Vol. 9, Issue 7, 629-638, July 1999

RESEARCH
The Evolution of Trichromatic Color Vision by Opsin Gene Duplication in New World and Old World Primates

¹ Department of Molecular Genetics, Institute of Ophthalmology, University College London, London EC1V 9EL, UK; ² Department of Experimental Psychology, University of Cambridge, Downing Street, Cambridge CB2 3EB, UK

Trichromacy in all Old World primates is dependent on separate X-linked MW and LW opsin genes that are organized into a head-to-tail tandem array flanked on the upstream side by a locus control region (LCR). The 5' regions of these two genes show homology for only the first 236 bp, although within this region, the differences are conserved in humans, chimpanzees, and two species of cercopithecoid monkeys.

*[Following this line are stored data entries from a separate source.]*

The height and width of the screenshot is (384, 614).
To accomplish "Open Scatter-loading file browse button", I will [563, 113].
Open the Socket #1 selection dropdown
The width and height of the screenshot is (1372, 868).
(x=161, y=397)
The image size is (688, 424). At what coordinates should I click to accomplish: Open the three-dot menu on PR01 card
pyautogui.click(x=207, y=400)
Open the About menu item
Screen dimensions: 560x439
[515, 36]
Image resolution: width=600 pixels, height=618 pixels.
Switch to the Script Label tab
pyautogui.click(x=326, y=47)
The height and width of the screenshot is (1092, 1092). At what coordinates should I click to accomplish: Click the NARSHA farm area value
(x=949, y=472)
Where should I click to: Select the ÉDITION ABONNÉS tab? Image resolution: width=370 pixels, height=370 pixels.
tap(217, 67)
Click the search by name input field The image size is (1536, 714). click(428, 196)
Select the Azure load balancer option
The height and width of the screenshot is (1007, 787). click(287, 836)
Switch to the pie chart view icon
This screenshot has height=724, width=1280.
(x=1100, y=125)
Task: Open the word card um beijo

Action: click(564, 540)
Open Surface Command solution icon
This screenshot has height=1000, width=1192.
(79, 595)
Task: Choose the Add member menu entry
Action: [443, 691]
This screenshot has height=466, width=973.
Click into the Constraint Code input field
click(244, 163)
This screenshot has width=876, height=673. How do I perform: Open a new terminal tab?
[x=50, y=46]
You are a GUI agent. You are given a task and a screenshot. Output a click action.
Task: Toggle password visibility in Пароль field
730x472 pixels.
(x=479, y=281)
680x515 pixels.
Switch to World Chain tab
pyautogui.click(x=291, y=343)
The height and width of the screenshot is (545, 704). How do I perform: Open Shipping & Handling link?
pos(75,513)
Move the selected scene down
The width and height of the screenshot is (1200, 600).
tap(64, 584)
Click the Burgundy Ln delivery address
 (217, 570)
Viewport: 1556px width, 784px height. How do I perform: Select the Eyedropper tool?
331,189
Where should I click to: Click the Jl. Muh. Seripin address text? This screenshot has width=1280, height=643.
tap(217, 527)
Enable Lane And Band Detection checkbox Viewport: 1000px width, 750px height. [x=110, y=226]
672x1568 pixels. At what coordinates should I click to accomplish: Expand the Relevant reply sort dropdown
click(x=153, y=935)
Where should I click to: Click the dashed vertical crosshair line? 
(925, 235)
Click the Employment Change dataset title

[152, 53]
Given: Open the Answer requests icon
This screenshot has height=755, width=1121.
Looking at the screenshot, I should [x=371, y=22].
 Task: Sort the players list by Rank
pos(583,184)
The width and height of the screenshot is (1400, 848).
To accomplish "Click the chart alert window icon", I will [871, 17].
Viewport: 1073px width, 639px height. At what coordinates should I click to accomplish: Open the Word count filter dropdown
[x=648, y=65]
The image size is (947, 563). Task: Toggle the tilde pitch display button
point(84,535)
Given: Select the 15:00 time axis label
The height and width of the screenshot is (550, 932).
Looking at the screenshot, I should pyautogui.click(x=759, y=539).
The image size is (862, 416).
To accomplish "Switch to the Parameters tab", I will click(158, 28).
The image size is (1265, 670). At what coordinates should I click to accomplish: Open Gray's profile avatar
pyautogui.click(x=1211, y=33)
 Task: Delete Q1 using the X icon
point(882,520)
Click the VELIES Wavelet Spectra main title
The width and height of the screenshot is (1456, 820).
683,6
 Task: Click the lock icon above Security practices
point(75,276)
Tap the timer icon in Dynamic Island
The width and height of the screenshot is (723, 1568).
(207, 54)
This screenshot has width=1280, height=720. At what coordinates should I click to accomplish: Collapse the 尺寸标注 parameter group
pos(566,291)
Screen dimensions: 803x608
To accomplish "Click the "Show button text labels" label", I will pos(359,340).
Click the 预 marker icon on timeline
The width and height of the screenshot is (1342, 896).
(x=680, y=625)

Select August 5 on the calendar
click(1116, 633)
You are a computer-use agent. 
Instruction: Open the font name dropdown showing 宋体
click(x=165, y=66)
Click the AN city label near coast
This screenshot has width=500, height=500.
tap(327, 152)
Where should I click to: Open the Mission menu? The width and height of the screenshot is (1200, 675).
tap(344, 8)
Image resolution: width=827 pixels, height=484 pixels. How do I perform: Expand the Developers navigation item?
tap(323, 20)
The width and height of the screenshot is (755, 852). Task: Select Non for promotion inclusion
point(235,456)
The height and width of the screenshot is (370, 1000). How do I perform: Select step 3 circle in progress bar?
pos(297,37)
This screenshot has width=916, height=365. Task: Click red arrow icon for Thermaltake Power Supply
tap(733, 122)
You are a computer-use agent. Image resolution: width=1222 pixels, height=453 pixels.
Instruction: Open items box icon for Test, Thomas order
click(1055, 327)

In contrast, most New World primates have only a single polymorphic X-linked opsin gene; all males are dichromats and trichromacy is achieved only in those females that possess a different form of this gene on each X chromosome. By sequencing the upstream region of this gene in a New World monkey, the marmoset, we have been able to demonstrate the presence of an LCR in an equivalent position to that in Old World primates. Moreover, the marmoset sequence shows extensive homology from the coding region to the LCR with the upstream sequence of the human LW gene, a distance of >3 kb, whereas homology with the human MW gene is again limited to the first 236 bp, indicating that the divergent MW sequence identifies the site of insertion of the duplicated gene. This is further supported by the presence of an incomplete Alu element on the upstream side of this insertion point in the MW gene of both humans and a cercopithecoid monkey, with additional Alu elements present further upstream. Therefore, these Alu elements may have been involved in the initial gene duplication and may also be responsible for the high frequency of gene loss and gene duplication within the opsin gene array. Full trichromacy is present in one species of New World monkey, the howler monkey, in which separate MW and LW genes are again present. In contrast to the separate genes in humans, however, the upstream sequences of the two howler genes show homology with the marmoset for at least 600 bp, which is well beyond the point of divergence of the human MW and LW genes, and each sequence is associated with a different LCR, indicating that the duplication in the howler monkey involved the entire upstream region.

[The sequence data described in this paper have been submitted to GenBank under accession nos. AF155218, AF156715, and AF156716.]